■ **WORK REQUIRED**
An exact copy of the data is needed, one that excludes all pictures.

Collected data
<<<<

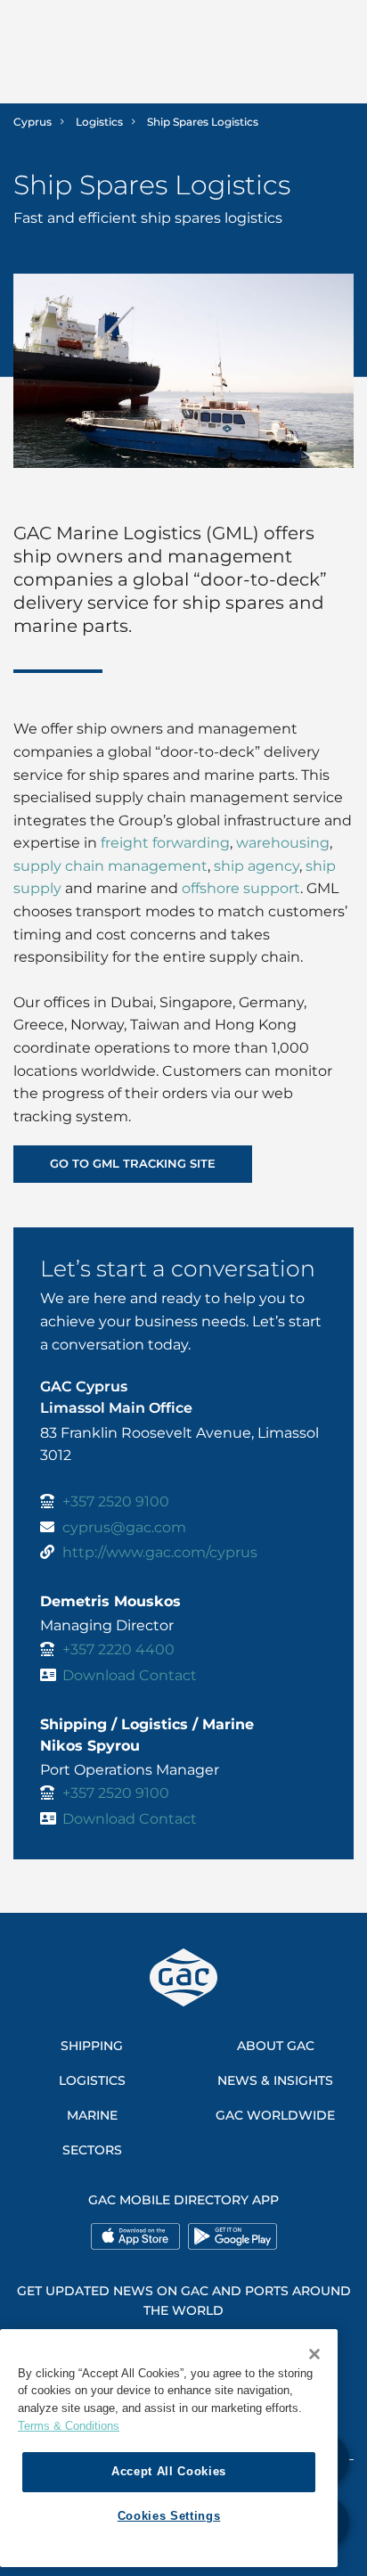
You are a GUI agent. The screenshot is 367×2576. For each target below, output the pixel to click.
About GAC (275, 2046)
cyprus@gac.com (124, 1527)
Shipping (92, 2046)
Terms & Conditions (68, 2425)
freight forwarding (165, 842)
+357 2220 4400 (118, 1649)
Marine (92, 2115)
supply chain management (110, 865)
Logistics (99, 121)
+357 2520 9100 (115, 1501)
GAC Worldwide (275, 2115)
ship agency (256, 865)
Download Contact (129, 1675)
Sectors (92, 2150)
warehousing (281, 842)
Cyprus (32, 121)
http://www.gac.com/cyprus (159, 1552)
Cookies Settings (169, 2516)
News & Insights (275, 2080)
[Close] (314, 2354)
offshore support (241, 888)
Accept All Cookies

>>>>

■ **SOLUTION TO THIS EXERCISE**
You are a GUI agent. The screenshot is 367×2576. For each target below, output the pixel to click.
About GAC (275, 2046)
cyprus@gac.com (124, 1527)
Shipping (92, 2046)
Terms & Conditions (68, 2425)
freight forwarding (165, 842)
+357 2220 4400 (118, 1649)
Marine (92, 2115)
supply chain management (110, 865)
Logistics (99, 121)
+357 2520 9100 (115, 1501)
GAC Worldwide (275, 2115)
ship agency (256, 865)
Download Contact (129, 1675)
Sectors (92, 2150)
warehousing (281, 842)
Cyprus (32, 121)
http://www.gac.com/cyprus (159, 1552)
Cookies Settings (169, 2516)
News & Insights (275, 2080)
[Close] (314, 2354)
offshore support (241, 888)
Accept All Cookies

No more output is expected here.